# New lens  "Unable to locate a matching profile automatically"



## mikecox (Jan 16, 2017)

I just started using a new lens but Lr is not finding it, I've been having to find it manually, from the drop down.

It finds my other lens automatically, but not my new one. How do I get Lr to find the new lens like it find my other ones?


----------



## clee01l (Jan 16, 2017)

First, the lens needs to be in the LR Lens profile folder.
Second, the Lens Needs to report itself to the camera with exactly the same name as in the LR Lens Database.   Can you check to see if these  requirements are being met?


----------



## Johan Elzenga (Jan 16, 2017)

mikecox said:


> I just started using a new lens but Lr is not finding it, I've been having to find it manually, from the drop down.
> 
> It finds my other lens automatically, but not my new one. How do I get Lr to find the new lens like it find my other ones?

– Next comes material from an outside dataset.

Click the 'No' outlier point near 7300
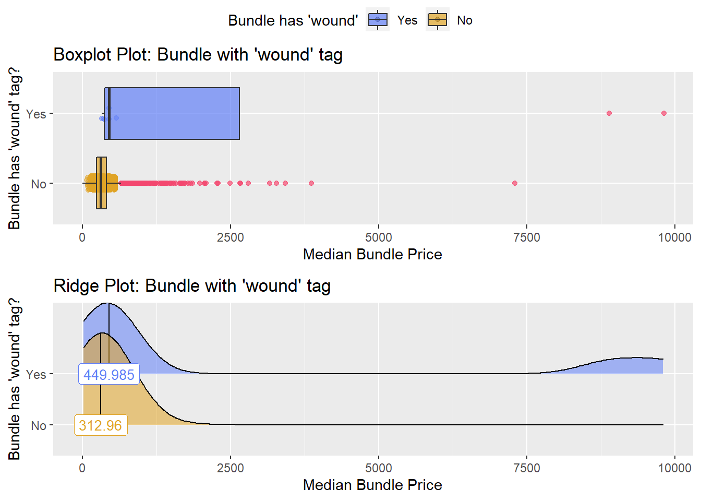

Find the lens profile manually, then click the pop-up menu after 'Setup' and choose 'Save New Lens Profile Defaults'. From now on the lens profile should be found automatically. That is providing that the lens info is available in the EXIF data. Some lenses, like Samyang manual lenses, do not communicate at all with the camera.


----------



## mikecox (Jan 16, 2017)

JohanElzenga said:


> Find the lens profile manually, then click the pop-up menu after 'Setup' and choose 'Save New Lens Profile Defaults'. From now on the lens profile should be found automatically. That is providing that the lens info is available in the EXIF data. Some lenses, like Samyang manual lenses, do not communicate at all with the camera.


Great, thanks!


----------